HYDERABAD: Ruling that institutions are not obligated to respond individually to unsuccessful candidates in large-scale admission processes, the Telangana High Court has dismissed a writ petition filed by Kataru Satya Sai challenging the admission process for MBA programmes at Indian Institute of Management Mumbai based on his CAT-2025 performance.
Justice Nagesh Bheemapaka held that the petitioner’s claim, seeking shortlisting for the personal interview stage based on an overall percentile of 99.52, was untenable as he failed to meet the mandatory sectional cut-off in Data Interpretation & Logical Reasoning.
The petitioner had secured 92.87 percentile in DI&LR, falling short of the prescribed 93.50 percentile cut-off for the general (male) category. The court observed that merely clearing overall or minimum thresholds does not confer an enforceable right to proceed in a competitive selection process, particularly where admission policies permit higher cut-offs depending on applicant volume.

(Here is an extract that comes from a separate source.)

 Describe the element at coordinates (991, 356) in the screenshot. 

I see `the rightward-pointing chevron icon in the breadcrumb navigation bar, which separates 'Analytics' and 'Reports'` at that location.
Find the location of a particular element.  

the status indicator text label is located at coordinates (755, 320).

Rejecting allegations of arbitrariness and discrimination, the court noted that similarly cited candidates had scored well above the sectional cut-off, negating any claim of unequal treatment. It further held that academic standards and cut-off determinations fall within the exclusive domain of expert bodies and are not subject to judicial interference unless shown to be mala fide or illegal.
On the issue of maintainability under Article 226 of the Constitution, the court observed that even assuming the petition was maintainable, no legal or fundamental right of the petitioner had been violated.
Concluding that the selection process was transparent, objective, and uniformly applied, the Court dismissed the writ petition, holding that it sought to convert a merit-based competitive process into a matter of right, contrary to established admission policy.